After an exciting start to the season, a recent troubling skid has dampened excitement about the team. But I'm not ready to give up hope just yet.

The Washington Wizards have a plan, finally
Bilal Coulibaly and Alexandre Sarr are part of the exciting young core of the Washington Wizards. The team has had some rough games recently, but it's too early to abandon ship. (Stephen Gosling/Washington Wizards)

The Washington Wizards have long been jogging on what NBA fans like to call the “treadmill of mediocrity."

From 2019, when D.C. legend John Wall ruptured his achilles in a freak accident at home, to 2023, when the front office finally traded away star guard Bradley Beal, the Wizards fielded a team that was consistently middling: not good enough to compete for a title, nor bad enough to reap the benefits of the league’s draft lottery, where teams with worse records have better odds of scoring top picks. 

As a fan, the experience has been miserable.
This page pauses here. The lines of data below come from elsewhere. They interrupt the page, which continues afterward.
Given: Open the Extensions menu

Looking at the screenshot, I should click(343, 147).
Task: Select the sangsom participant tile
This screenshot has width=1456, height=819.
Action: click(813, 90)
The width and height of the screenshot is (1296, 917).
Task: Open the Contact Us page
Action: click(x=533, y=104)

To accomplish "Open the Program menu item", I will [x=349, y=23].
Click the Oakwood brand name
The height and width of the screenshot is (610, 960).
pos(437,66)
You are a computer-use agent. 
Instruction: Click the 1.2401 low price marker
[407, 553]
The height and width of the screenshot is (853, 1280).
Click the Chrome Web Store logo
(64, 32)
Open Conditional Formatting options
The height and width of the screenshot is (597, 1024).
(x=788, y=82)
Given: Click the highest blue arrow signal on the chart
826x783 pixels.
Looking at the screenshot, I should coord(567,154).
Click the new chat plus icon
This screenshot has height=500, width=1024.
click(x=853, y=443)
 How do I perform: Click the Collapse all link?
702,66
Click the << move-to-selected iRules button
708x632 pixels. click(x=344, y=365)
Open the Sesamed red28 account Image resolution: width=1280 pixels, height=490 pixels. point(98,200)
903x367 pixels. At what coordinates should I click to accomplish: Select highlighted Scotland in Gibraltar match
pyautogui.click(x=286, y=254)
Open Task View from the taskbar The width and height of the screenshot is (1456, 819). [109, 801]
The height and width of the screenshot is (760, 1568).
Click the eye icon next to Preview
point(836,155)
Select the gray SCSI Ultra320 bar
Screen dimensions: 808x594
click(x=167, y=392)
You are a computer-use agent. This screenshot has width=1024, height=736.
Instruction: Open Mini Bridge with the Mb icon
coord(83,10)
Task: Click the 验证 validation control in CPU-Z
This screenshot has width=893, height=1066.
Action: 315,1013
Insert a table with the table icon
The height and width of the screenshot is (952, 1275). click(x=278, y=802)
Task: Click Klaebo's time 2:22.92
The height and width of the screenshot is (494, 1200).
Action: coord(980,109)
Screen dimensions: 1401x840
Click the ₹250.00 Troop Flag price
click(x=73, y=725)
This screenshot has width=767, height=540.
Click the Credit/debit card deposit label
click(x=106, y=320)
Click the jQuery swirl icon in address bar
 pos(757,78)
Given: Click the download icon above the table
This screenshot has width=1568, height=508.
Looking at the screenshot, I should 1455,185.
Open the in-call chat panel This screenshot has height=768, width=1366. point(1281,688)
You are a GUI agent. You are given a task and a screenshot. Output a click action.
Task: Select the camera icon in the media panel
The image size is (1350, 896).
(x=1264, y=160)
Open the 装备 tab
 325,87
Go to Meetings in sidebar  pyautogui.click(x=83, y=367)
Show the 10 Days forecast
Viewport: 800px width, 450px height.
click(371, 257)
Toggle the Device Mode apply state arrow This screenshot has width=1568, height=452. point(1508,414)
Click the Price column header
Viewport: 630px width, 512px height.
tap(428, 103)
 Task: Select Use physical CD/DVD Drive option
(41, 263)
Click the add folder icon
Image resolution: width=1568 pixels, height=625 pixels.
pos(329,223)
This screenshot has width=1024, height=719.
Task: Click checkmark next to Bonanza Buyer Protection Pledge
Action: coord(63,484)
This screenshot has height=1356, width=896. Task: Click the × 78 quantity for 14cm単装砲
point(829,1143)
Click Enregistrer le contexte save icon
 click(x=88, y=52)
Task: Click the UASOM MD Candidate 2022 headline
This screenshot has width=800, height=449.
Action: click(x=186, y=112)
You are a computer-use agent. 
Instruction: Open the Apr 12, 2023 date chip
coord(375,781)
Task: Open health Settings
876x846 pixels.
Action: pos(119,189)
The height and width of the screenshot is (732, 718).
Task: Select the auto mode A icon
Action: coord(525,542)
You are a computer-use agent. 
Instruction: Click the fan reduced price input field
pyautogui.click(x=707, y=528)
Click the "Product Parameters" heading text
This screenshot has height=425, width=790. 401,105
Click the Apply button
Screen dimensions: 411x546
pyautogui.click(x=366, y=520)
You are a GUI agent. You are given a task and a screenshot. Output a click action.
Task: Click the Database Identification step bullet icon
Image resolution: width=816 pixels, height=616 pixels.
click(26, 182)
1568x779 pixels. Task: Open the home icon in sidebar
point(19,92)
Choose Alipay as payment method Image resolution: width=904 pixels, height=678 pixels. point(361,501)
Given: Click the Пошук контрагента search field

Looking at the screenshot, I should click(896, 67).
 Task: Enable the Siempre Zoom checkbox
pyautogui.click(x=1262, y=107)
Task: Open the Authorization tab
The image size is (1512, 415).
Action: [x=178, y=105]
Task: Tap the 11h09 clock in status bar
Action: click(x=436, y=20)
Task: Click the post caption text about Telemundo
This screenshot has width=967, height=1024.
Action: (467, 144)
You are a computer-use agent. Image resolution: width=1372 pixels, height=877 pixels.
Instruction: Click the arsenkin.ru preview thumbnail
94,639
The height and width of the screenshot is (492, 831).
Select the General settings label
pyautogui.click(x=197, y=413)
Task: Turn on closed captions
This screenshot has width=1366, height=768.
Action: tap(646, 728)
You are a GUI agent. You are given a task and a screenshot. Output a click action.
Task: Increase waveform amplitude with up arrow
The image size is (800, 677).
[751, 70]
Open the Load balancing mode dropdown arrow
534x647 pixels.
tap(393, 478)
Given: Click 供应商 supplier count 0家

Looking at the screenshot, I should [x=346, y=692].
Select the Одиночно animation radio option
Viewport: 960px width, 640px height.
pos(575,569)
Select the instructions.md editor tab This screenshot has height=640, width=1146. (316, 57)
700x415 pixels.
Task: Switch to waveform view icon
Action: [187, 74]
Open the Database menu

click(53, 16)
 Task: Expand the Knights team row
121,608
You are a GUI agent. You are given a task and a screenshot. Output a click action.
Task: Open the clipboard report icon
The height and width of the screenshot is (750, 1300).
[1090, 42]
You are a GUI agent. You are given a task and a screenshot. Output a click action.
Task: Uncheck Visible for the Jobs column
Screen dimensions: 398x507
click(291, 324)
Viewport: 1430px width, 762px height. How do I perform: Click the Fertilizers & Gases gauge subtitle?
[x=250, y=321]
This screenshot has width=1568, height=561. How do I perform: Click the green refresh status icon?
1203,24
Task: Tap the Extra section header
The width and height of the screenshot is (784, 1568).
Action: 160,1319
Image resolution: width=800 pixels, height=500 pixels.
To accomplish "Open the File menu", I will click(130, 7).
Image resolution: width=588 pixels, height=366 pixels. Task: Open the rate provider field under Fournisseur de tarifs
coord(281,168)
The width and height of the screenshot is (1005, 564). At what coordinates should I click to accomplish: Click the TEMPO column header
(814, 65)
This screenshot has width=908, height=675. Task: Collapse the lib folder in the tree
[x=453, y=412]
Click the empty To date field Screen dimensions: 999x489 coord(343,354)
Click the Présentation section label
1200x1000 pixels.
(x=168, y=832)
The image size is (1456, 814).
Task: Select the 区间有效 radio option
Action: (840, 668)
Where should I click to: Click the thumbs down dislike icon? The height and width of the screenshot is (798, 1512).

Being a fan of a bad team for a few seasons is a rite of passage; being a fan of a team with the longest conference finals drought across all major American men's sports is a punishment.

The Wizards online fandom reflected the bleak state of the team: two of the four most popular posts of all time on the team’s subreddit are about staff getting fired. Tweets from fans ranged from despairing to well, despairing. That’s not to say that fans didn’t have fun — the Wizards bed meme was so potent that even players acknowledged it — but the general vibe was dour.

This season, the mood has taken a turn for the better. At the end of the 2022-23 season, the Wizards’ newly hired braintrust of executives finally decided it was time to get off the treadmill. Instead of tinkering around the edges by making small trades, the team finally rebuilt in earnest.

The front office traded away stars Beal and Kristaps Porzingis for draft picks and rising talent like Jordan Poole. The team finished with its worst-ever win total last season and positioned itself to take advantage of the 2024 NBA Draft.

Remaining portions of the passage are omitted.